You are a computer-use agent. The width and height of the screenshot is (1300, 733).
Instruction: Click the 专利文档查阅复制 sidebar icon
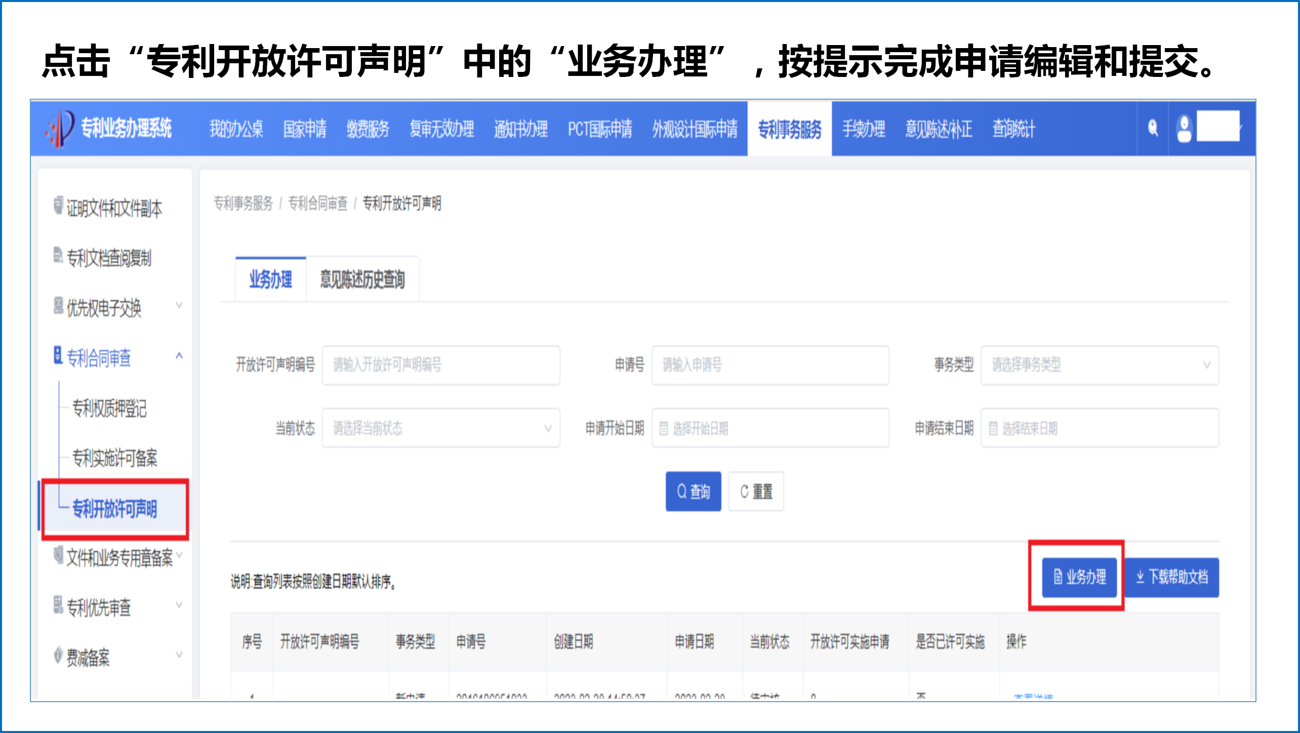(x=58, y=255)
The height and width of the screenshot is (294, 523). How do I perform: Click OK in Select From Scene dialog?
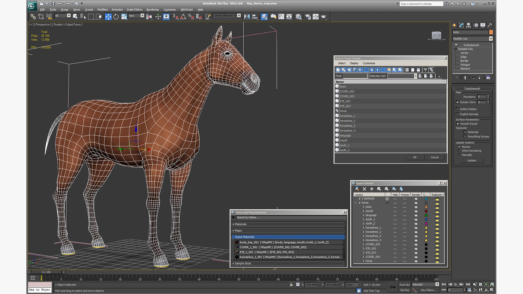pyautogui.click(x=415, y=157)
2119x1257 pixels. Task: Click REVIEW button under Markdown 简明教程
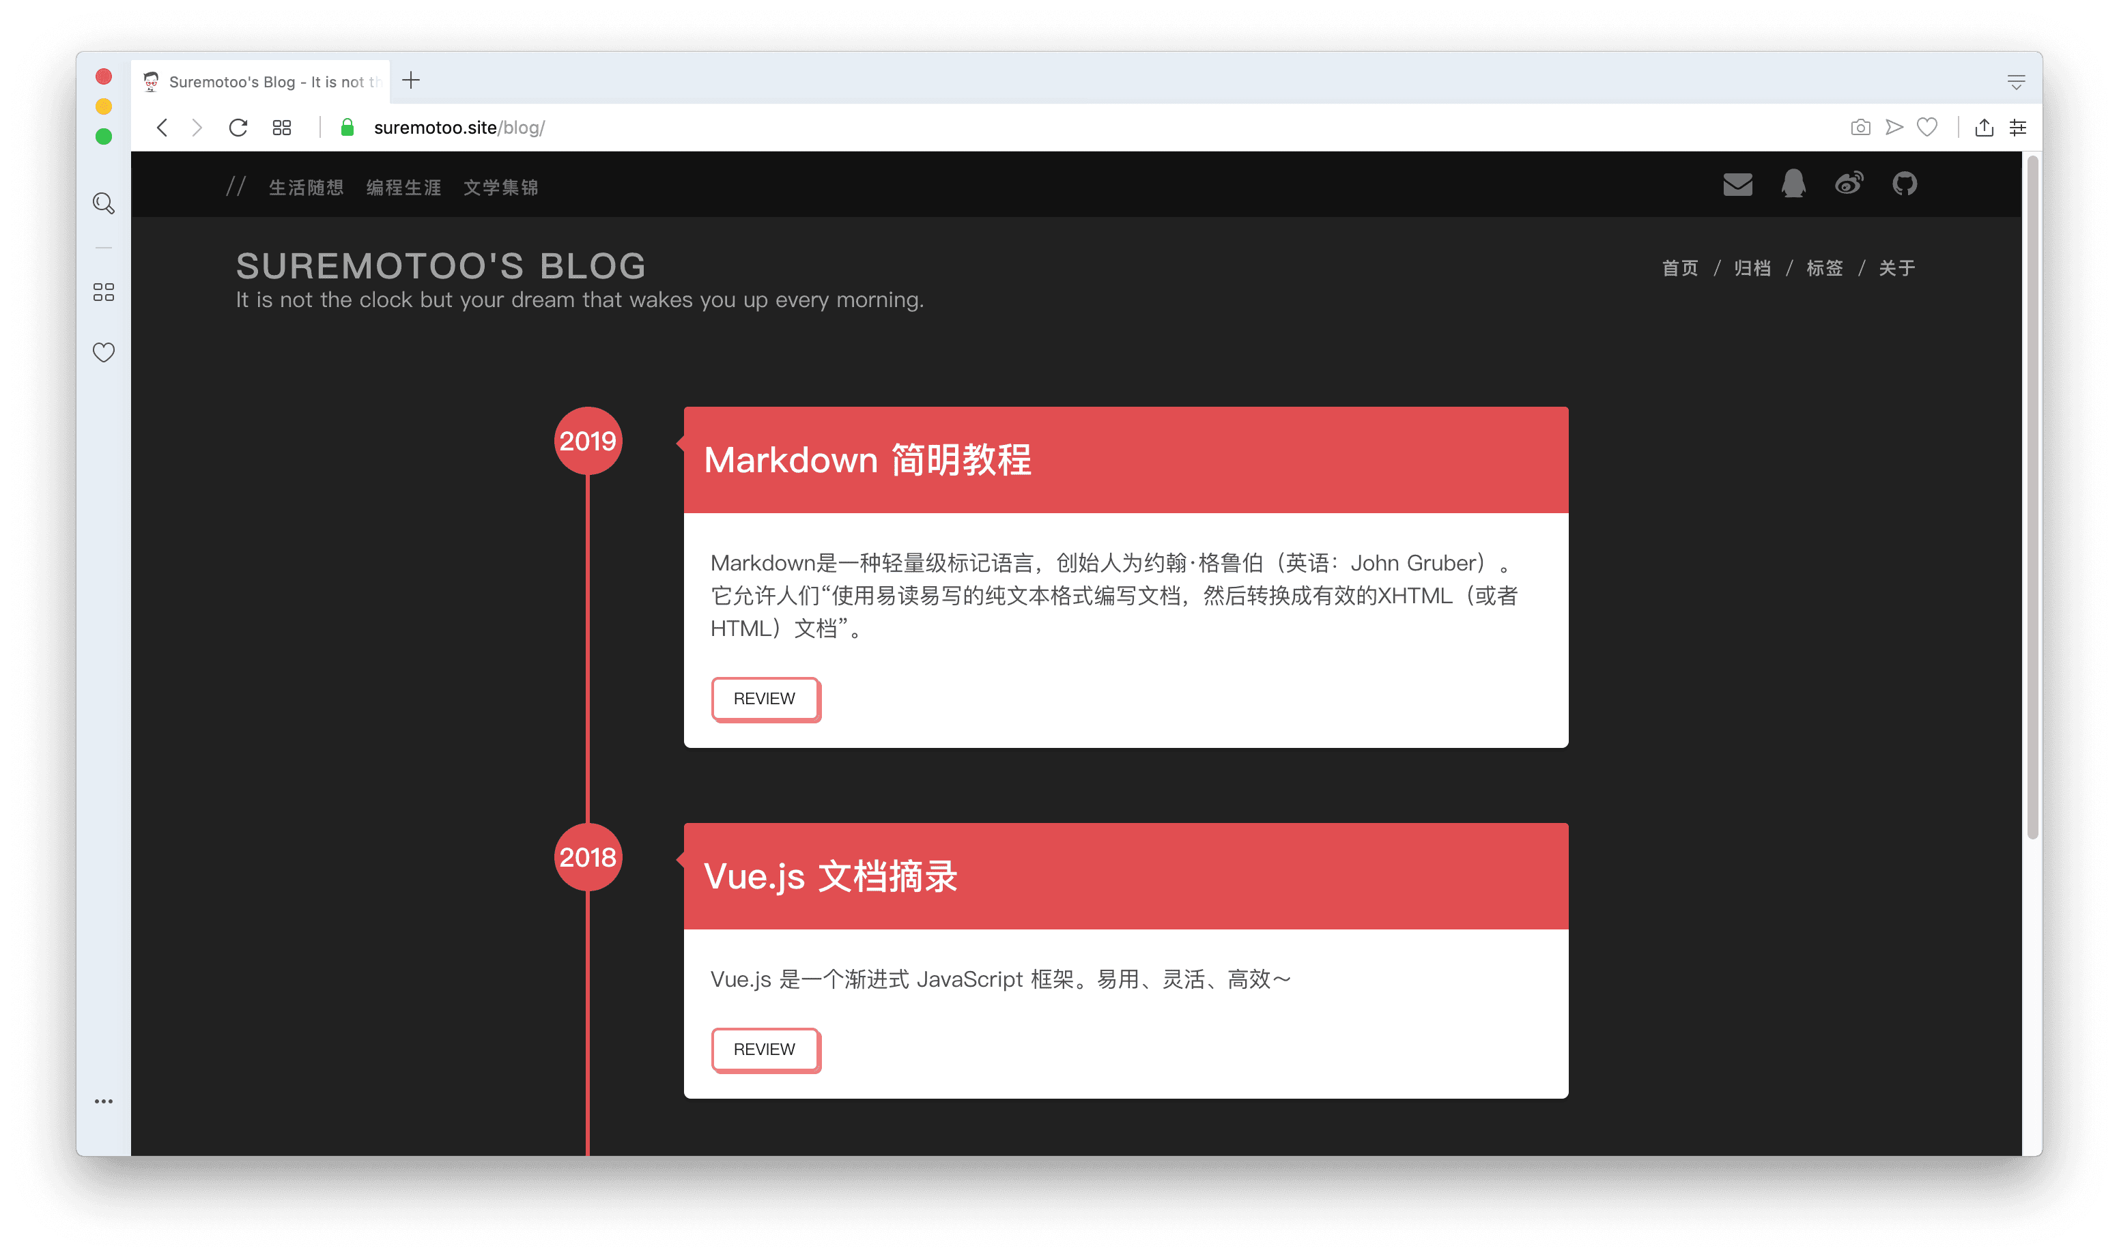pos(765,699)
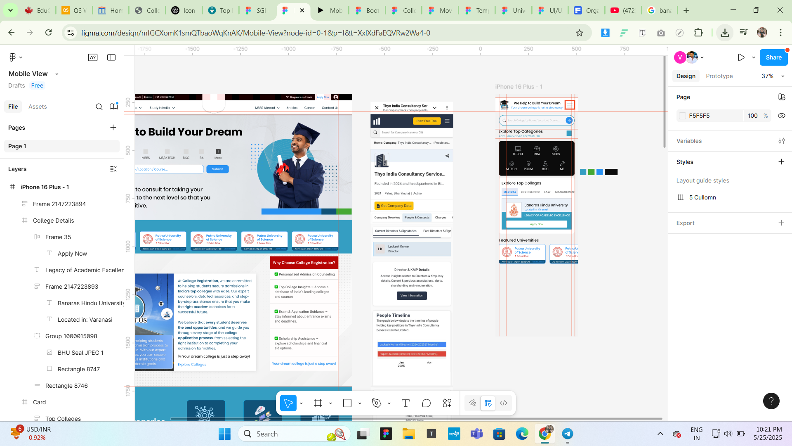
Task: Open the Assets tab
Action: click(x=38, y=107)
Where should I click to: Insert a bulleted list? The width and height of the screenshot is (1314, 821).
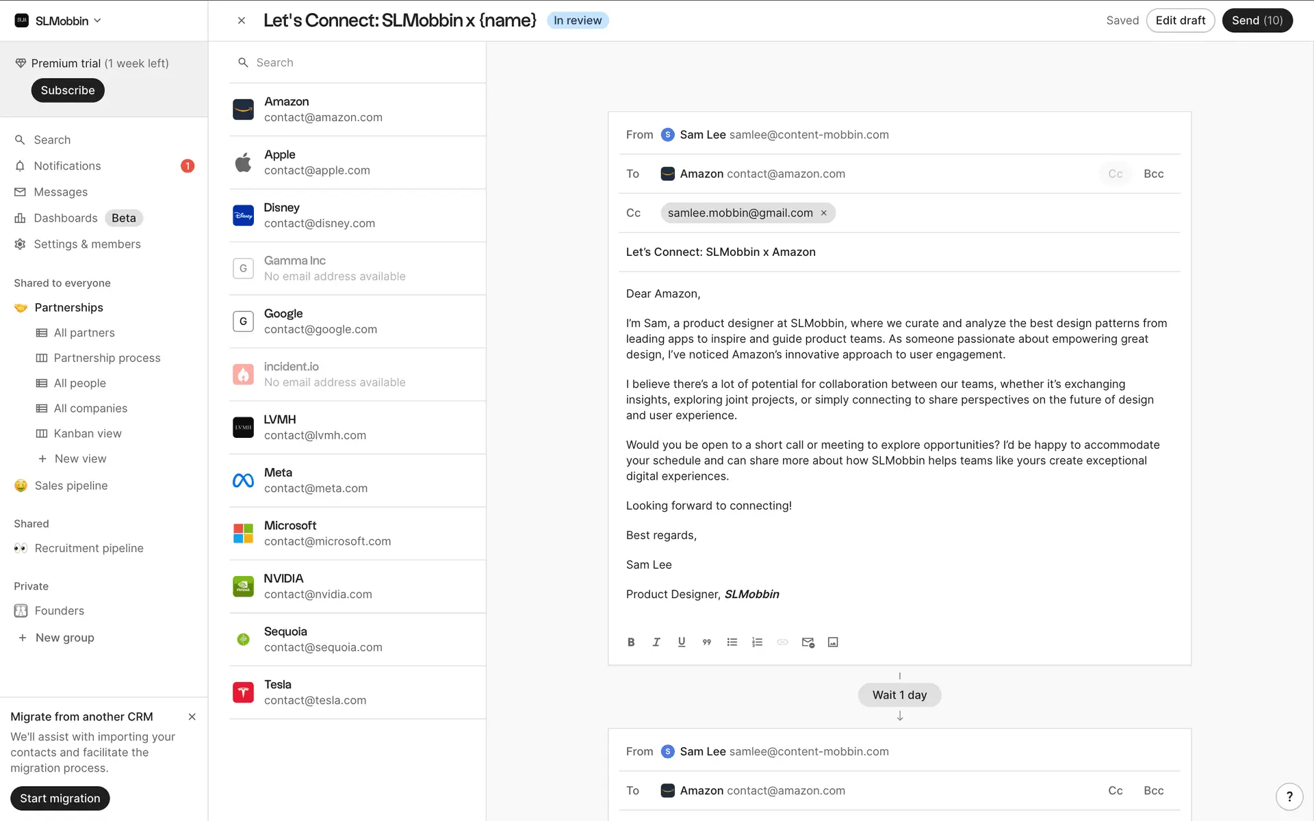[732, 642]
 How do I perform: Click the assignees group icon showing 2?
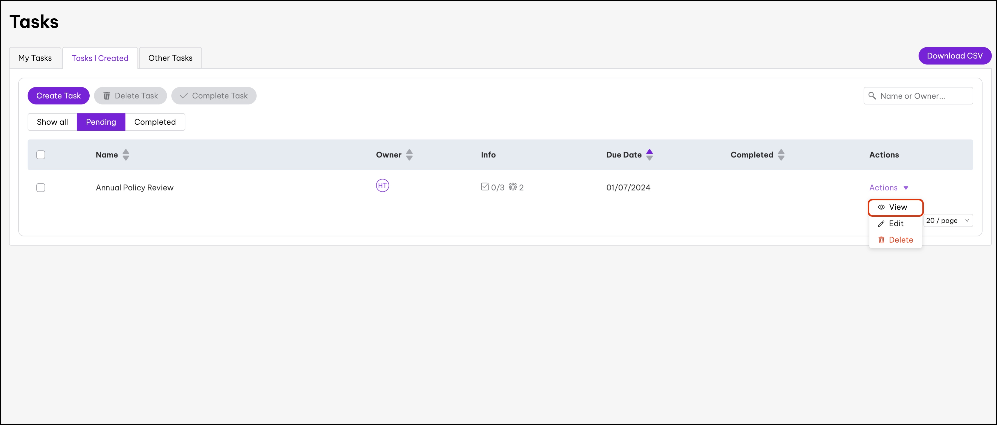pos(512,187)
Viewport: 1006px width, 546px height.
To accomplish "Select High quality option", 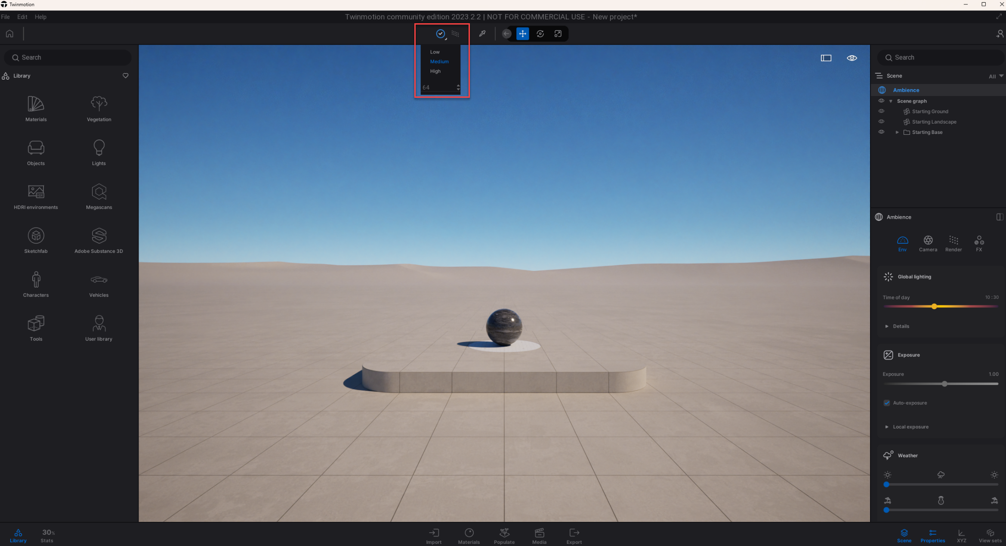I will coord(435,71).
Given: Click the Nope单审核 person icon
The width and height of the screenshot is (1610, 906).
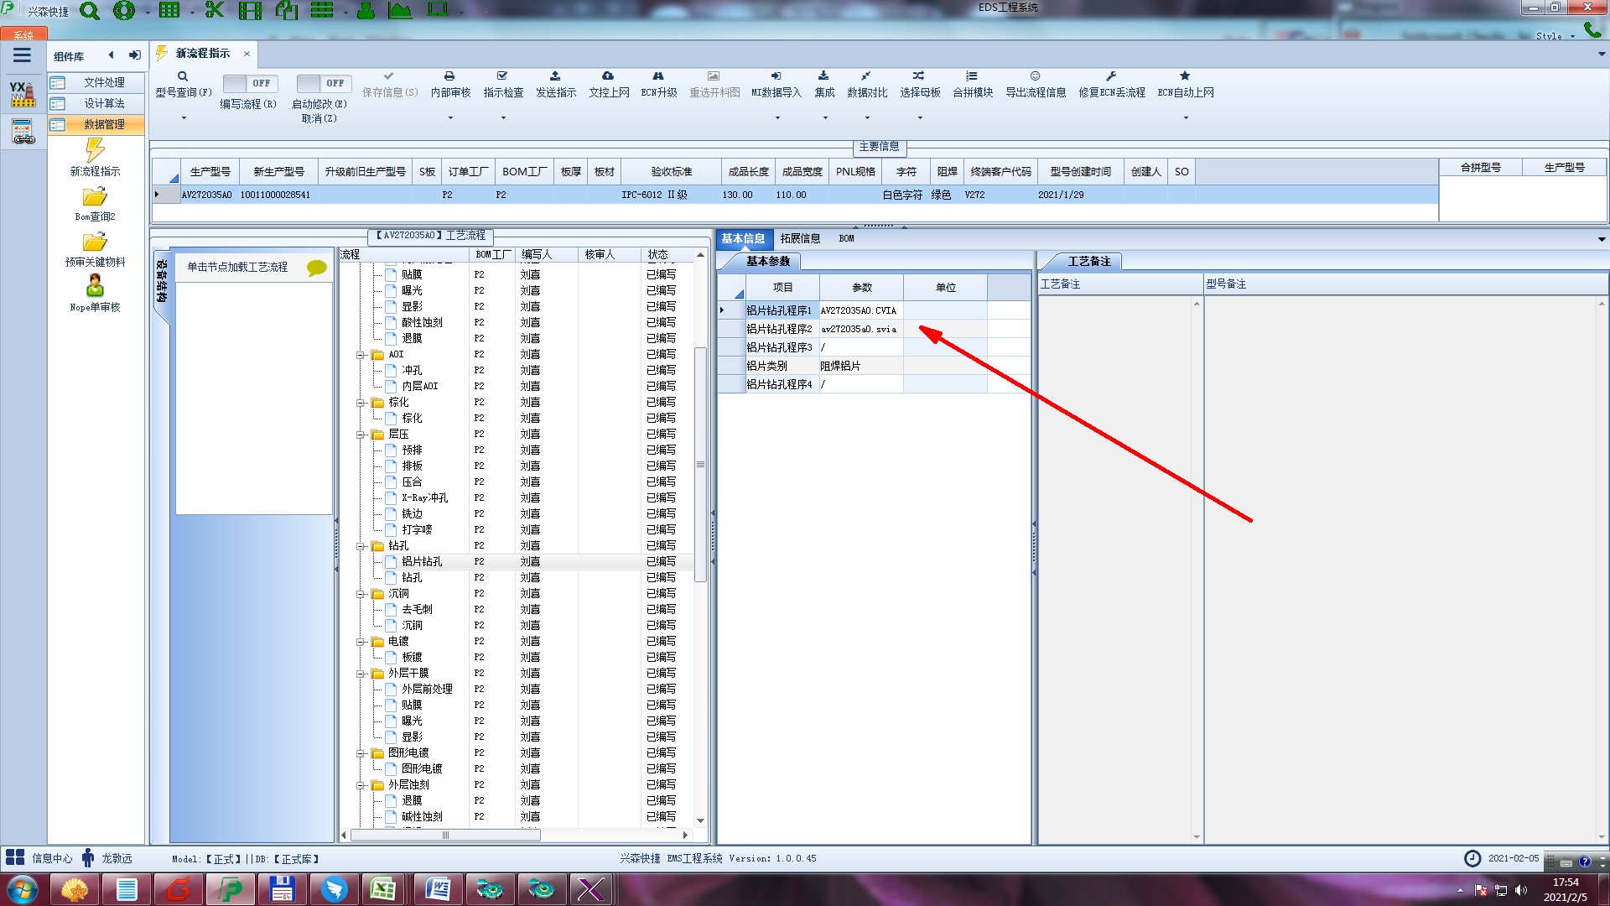Looking at the screenshot, I should (x=95, y=286).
• • • • • • •
## What is being asked
Write out exactly the lines from the one containing "The width and height of the screenshot is (1610, 906)." to the last line of the records above, both included, and leave out any pictures.

## Your response
The width and height of the screenshot is (1610, 906).
Looking at the screenshot, I should (x=95, y=286).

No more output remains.